Preservation and ConservationThe Huntington's library and art collections are comprised of extraordinary books, manuscripts, photographs, prints, paintings, sculpture and other objects that are treasured for their intellectual content as cultural artifacts, and works of art.

Preservation at The Huntington is responsible for ensuring these collections survive, in their original. Furniture & Wooden Objects. monographs and books on the subject of furniture coatings. With that in mind the reader is reminded of the superficial nature of the information presented here (in general), with particular emphasis on the temporal pertinence of the treatment section.

Urushi is employed as a purified liquid from the exudate. Book, Internet Resource: All Authors / Contributors: / Zhou Bao Zhong --The preservation and handing down of traditional urushi art techniques in Japan / Shin Yagihaski --Conservation of Chinese urushi: some case histories \/ W.T.

Chase -- Some thoughts about conserving urushi art objects in Japan, and an example of conservation work. On the Chinese Kyushitsu method based on a study of Kyushoku-roku documents / Hirokazu Arakawa --Innovations in Kodaiji Makie / Motoo Yoshimura --Chinese guri lacquers / George Kuwayama --Inro research: some proposed future steps / Beatrix von Ragué --Sano Chokan, the urushi master, studies through his work / Akio Haimo --Heidatsu and hyomon.

This sap, 'urushi' resin according to the Japanese name of the varnish tree, shows extraordinary resilience against chemical and physical degradation. Kintsugi restorations easily withstand hot liquids, rendering restored objects such as tea cups or soup bowls perfectly useable.

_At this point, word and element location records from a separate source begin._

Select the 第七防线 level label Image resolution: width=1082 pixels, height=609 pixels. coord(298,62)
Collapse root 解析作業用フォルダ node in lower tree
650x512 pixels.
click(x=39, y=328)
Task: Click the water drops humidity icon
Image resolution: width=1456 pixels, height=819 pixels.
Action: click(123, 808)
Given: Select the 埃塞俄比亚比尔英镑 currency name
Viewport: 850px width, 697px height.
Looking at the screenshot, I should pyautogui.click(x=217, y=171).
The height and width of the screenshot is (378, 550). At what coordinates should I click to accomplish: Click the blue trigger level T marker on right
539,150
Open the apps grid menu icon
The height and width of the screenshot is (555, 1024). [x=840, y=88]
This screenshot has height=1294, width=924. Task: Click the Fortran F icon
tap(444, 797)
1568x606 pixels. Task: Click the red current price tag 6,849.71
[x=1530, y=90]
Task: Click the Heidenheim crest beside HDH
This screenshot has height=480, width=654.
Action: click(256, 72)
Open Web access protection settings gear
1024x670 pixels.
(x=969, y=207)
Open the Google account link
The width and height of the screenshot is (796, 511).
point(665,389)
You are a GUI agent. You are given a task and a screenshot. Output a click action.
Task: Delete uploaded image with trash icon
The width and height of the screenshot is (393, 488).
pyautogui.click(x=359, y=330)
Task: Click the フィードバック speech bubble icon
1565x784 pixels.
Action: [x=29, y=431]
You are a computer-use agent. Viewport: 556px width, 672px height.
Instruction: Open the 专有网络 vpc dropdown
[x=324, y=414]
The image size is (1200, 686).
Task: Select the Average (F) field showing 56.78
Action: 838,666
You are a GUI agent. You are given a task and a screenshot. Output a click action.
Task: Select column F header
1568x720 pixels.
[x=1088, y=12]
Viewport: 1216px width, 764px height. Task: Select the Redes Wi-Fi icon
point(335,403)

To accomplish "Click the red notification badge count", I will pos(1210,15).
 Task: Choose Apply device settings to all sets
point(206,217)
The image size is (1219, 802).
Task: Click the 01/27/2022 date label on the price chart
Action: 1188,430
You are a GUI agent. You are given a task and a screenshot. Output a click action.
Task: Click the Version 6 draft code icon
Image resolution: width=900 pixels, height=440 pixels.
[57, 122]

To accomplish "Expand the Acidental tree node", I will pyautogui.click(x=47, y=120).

After graduating, she worked as an assistant paintings conservator for Page Conservation for an on-site project to conserve the murals in the Minnesota State Capitol in St.

Paul from the fall of to She was a Cathleen A. Baker Fellow in Book Conservation at the University of Michigan during the summer of book ends with a short glossary, a small bibliography, and an Asian time line. A fundamental disagreement exists among East-ern and Western conservators about how to treat Asian lacquered objects.

The major difference is between the traditional, irreversible technique of repair using urushi and the Western method of using. Urushi was first used as an adhesive for rudimentary tools, and was later developed as a finish for decorative objects because of it’s smooth but resistant coating.

The resin can be used in a variety of ways, including as a primer. After the initial cleaning, he used Beva to stabilize the extremely thin Urushi layer.